Ailesiyle beraber başarılı işlere imza atan değerli tiyatro emekçisi Nejat Uygur’un televizyonda yayınlanan oyunlarını izleme olanağı bulduğum için kendimi şanslı hissediyorum. Eşini her daim destekleyerek ’Her başarılı erkeğin arkasında bir kadın vardır’ sözüne örnek teşkil eden Necla Uygur Hanımefendi’nin; ebeveynlerinin gurur kaynağı olan Süheyl, Behzat, Ahmet, Süha, Kemal Uygur kardeşlerin müşterek çalışarak sahnelediği oyunlar tiyatroyla ilgisi olmayan insanlara bile tiyatroyu sevdirmiştir.

Bahri Beyat ile birlikte muhteşem bir ikili oluşturan büyük usta, geleneksel tiyatro öğelerine sadık kalarak insanımızı anlatmakla kalmamış, sözünü esirgemez tavrıyla sosyal ve siyasal meseleleri de sahneye taşımıştır. ’Demirel’e Söylerim, ‘Aman Özal Duymasın’ oyunlarıyla siyasileri eleştirmekten çekinmeyen büyük usta ‘Sizinki Canda Bizimki Patlıcan mı?’ oyunuyla gelir adaletsizliğinden yola çıkarak parasal sorunlar yaşayan vatandaşın hislerine tercüman olmuştur. Benzer biçimde ‘Zamsalak’ oyunuyla zamlardan, enflasyondan ve hayat pahalılığından nevri dönen yurdum insanının sıkıntılarını seslendirmiştir.
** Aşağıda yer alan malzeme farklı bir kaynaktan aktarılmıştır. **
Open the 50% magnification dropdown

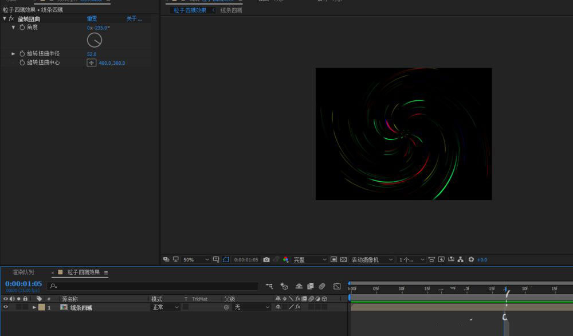196,260
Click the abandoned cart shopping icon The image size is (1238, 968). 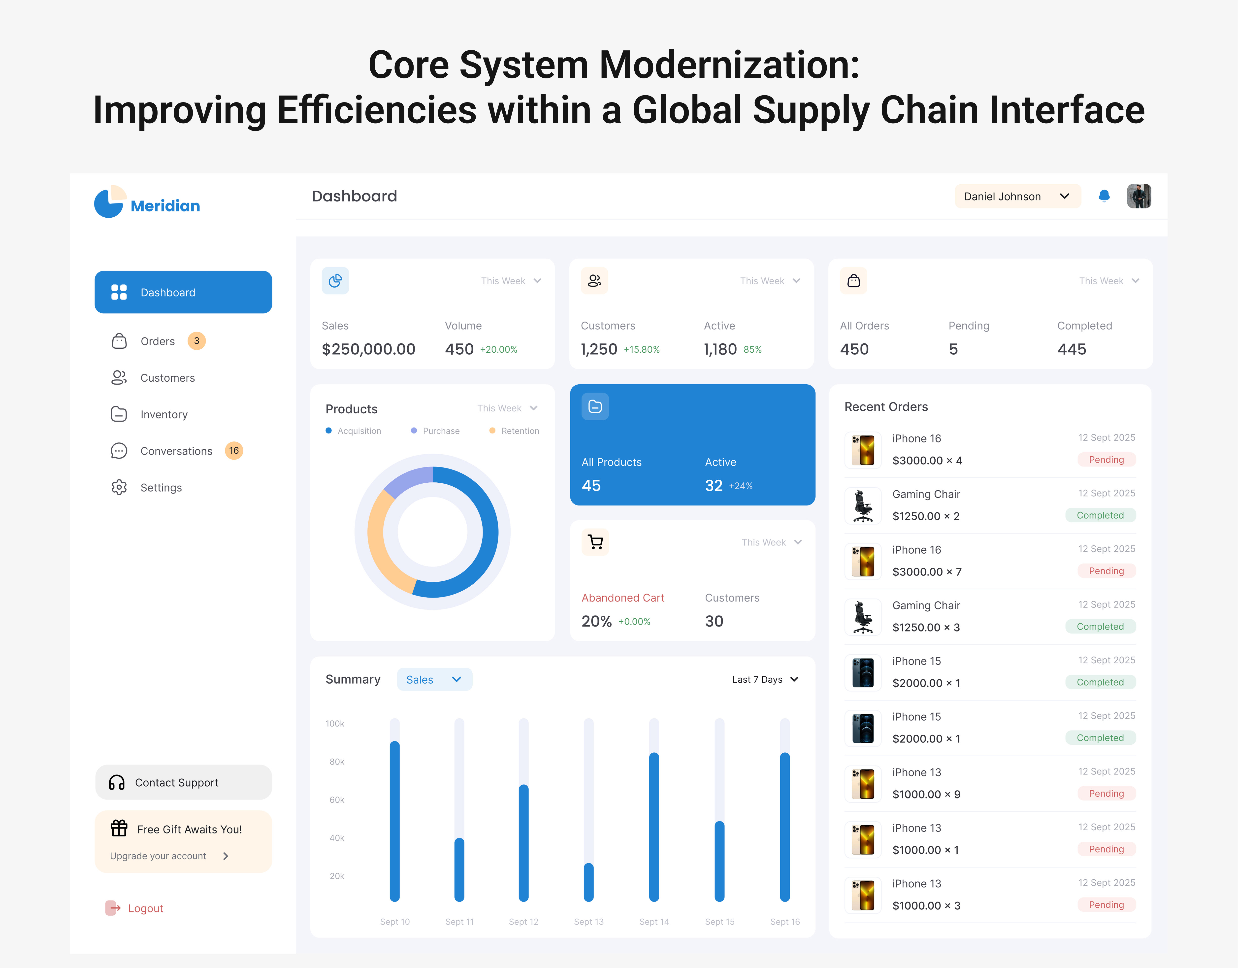pos(595,542)

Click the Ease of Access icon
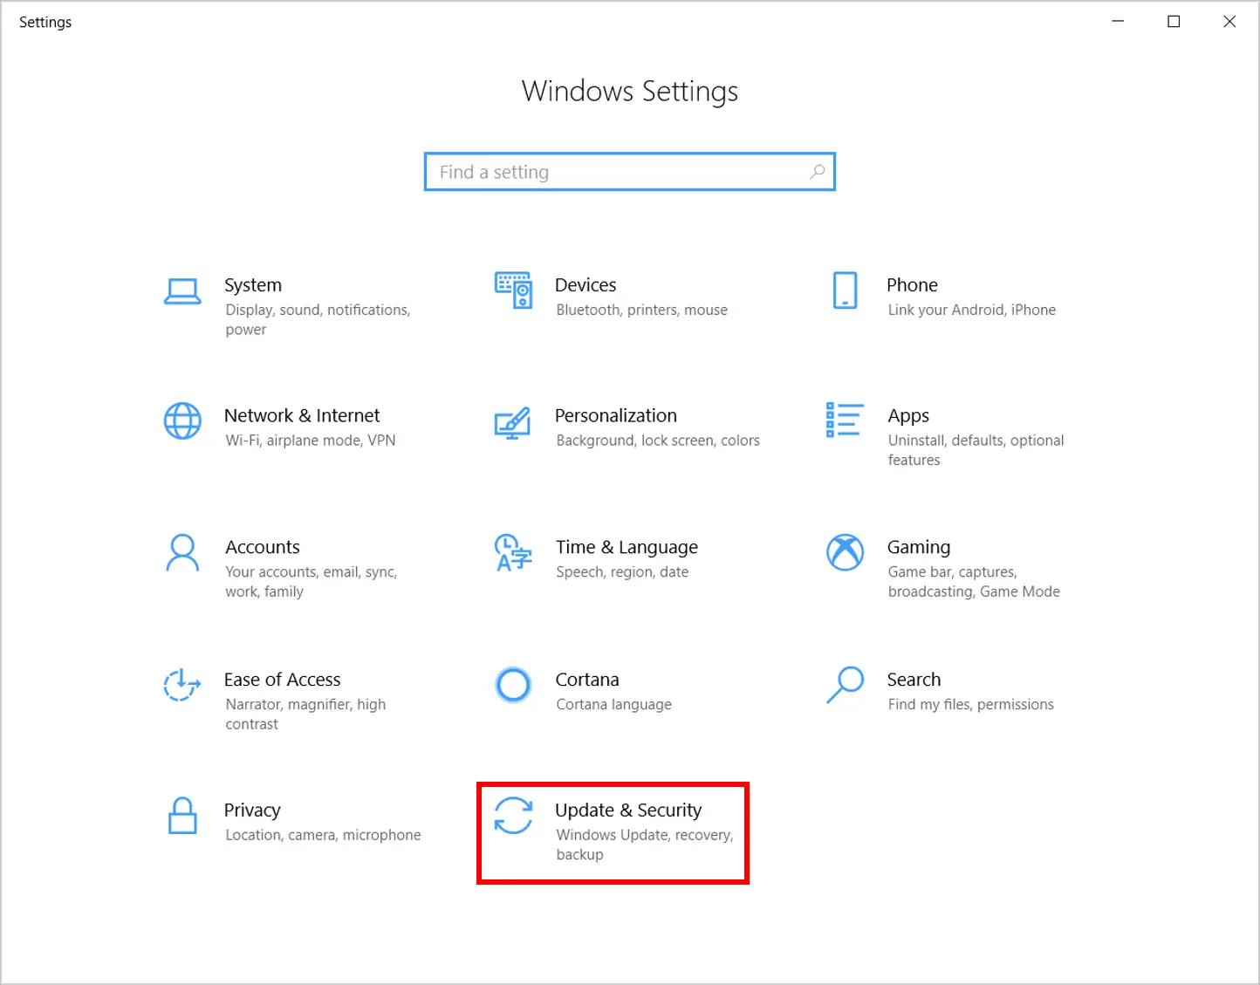pos(182,685)
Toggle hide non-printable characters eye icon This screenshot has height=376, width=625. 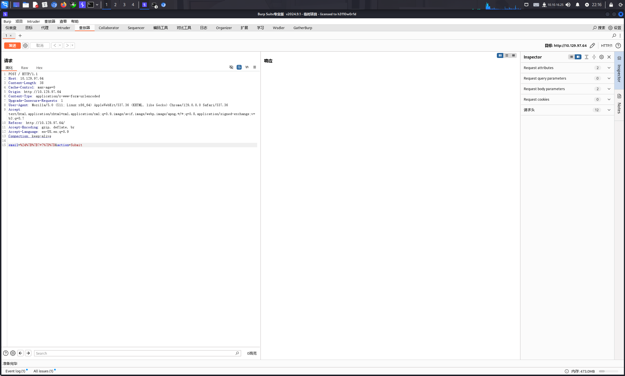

Miğferine Çiçek Eken Asker’de ise cephedeki Malubi Lejyon Birliği askerlerinin yaşantısından yola çıkarak savaşın olumsuz etkilerine değinmekle birlikte; nöbet, yanaşık düzen, silah talimi gibi kavramları esprili bir üslupla dile getirmiştir.

‘Hastane mi Kestane mi’ ‘de ise sağlık sektöründeki açmazları dile getirdiği gibi sağlık emekçilerinin mesleğini icra ederken yaşadığı sorunları anlatmıştır. Hanedan’ da ise maddi sıkıntılar yaşayan aristokrat bir aile ile zengin taşralı arasındaki ilişkiler konu ediliyor. Anton Çehov’un Vişne Bahçesi eseriyle benzeşen yanları olduğunu düşündüğüm Hanedan, bir bakıma fakirleşen aristokrasinin sınıf atlayan taşralı zenginle karşılaşmasına da temas ediyor.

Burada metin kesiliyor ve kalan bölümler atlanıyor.